His proposal is subject to approval by the County Council. Chairwoman Aimee Winder Newton said she expects there will be cuts and may be additional funding priorities added before a final budget is approved in December.

“Obviously, as a council, we are very much supportive of opening Oxbow and getting more jail beds, and public safety has always been our No. 1 priority, so I think we’re well-aligned with that,” she said of the proposed plan, but noted the council still has to look at the “nitty-gritty” details.

McAdams said the county will have to trim other areas to accomplish his goals without raising taxes. He proposed, for example, cutting hours from the County Government Center’s security operations, which currently has a 24/7 security desk, which he said could save $200,000.

“With so many important programs and services that Salt Lake County provides, the only way to do it all is with good old-fashioned belt-tightening,” he said during his speech. “The desire for efficiencies is not mine alone. I’m backed up with bipartisan support from elected officials, and long-standing commitments from employees on the front line of our services.”

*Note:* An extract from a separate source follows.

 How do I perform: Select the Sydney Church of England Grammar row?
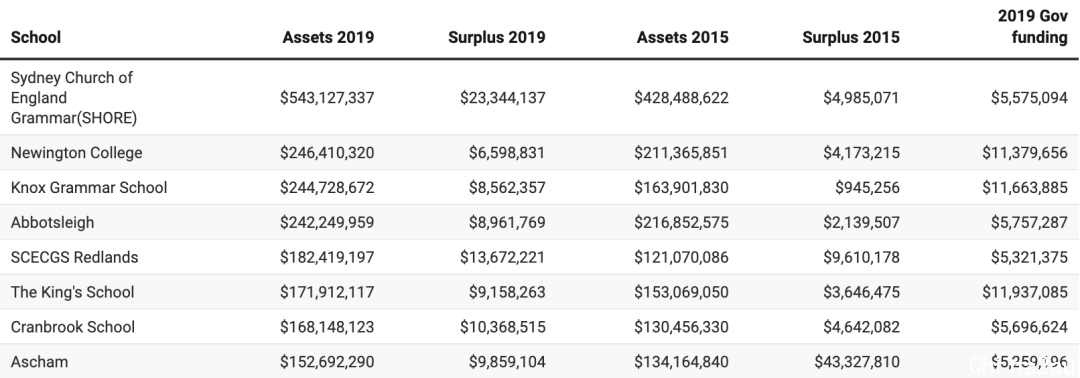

The county will face other challenges as it works to approve a budget, McAdams said, including a tax rate that has declined for five years in a row and inflation increases to expenses like health care and wages that outpace new revenue, which is projected to increase slightly in 2019.

McAdams is running for Utah’s 4th Congressional District in a tight race against Rep. Mia Love, and he sounded often like a candidate during his presentation. His speech looked not only to the future but also to the past, touting the county’s accomplishments under his leadership.

He lauded the “tremendous gains in criminal justice reform” in 2018, including Operation Rio Grande — an all-out attack on homelessness, open drug use and crime downtown. Those efforts have put criminals behind bars, he said, as well as offered expanded treatment programs to help people move past convictions and start new lives.

Those programs “help stop the expensive cycle of revolving in and out of jail,” he said, and save taxpayers money.

A recent analysis by the American Civil Liberties Union of Utah, however, criticized Operation Rio Grande for being heavy-handed in law enforcement and light on treatment solutions, noting that the effort had resulted in some 5,000 arrests, many for misdemeanors or warrants.

The County Council’s budget has been a point of contention in McAdams’ race for Congress, with his opponent charging he has raised taxes every year as mayor while he has contended that he has “lowered the tax rate every year.”

That’s technically true, but tax hikes as defined by state law occurred some years he was mayor — including when he declined to lower taxes after some bonds were retired. But taxes did not increase every year, as Love charged.

McAdams reiterated Tuesday that this proposal would not raise taxes. And while he acknowledged that the overall budget total of $1.5 billion is higher than the $1.3 billion budget the council approved last year, McAdams said that increase reflects funds for capital projects and a $32 million bond plus library budgeting that the council adjusted for earlier this year, rather than an actual surge in spending.